> [YOUR INSTRUCTIONS]: Produce an exact copy of the lines from the line that contains "Select the 5XL size row label" to the end of the listing below.

> [THE RECORDS]:
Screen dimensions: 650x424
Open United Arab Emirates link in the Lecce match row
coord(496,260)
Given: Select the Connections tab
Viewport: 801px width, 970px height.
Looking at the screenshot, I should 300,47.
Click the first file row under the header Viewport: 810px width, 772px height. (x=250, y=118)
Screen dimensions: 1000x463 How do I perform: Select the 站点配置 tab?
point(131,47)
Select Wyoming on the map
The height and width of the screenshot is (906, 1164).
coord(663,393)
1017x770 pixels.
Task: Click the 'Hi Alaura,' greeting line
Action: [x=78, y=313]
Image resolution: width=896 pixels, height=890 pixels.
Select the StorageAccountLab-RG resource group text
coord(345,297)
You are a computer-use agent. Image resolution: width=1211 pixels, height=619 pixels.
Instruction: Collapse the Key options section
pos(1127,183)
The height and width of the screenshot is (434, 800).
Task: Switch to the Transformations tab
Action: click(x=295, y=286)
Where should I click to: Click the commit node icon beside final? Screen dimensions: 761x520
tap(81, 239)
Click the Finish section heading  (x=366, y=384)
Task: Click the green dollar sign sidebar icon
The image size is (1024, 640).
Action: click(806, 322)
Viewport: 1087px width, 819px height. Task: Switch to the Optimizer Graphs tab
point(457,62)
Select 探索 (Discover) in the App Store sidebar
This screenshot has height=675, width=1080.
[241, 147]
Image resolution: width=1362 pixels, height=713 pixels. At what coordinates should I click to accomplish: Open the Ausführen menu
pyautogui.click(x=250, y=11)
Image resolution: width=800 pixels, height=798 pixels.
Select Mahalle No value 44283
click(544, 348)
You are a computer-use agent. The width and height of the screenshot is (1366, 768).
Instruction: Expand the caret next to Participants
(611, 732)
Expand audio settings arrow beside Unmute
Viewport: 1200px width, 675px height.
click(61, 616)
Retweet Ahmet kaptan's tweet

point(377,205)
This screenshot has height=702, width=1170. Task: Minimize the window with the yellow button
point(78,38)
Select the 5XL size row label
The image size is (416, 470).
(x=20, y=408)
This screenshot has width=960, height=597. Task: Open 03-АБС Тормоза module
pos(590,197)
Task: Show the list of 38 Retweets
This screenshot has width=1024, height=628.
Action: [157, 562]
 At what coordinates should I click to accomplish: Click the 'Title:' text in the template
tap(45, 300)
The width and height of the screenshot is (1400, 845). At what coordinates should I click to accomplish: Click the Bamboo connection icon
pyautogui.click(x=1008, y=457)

> [YOUR RESPONSE]:
Select the 5XL size row label
The image size is (416, 470).
(x=20, y=408)
This screenshot has width=960, height=597. Task: Open 03-АБС Тормоза module
pos(590,197)
Task: Show the list of 38 Retweets
This screenshot has width=1024, height=628.
Action: [157, 562]
 At what coordinates should I click to accomplish: Click the 'Title:' text in the template
tap(45, 300)
The width and height of the screenshot is (1400, 845). At what coordinates should I click to accomplish: Click the Bamboo connection icon
pyautogui.click(x=1008, y=457)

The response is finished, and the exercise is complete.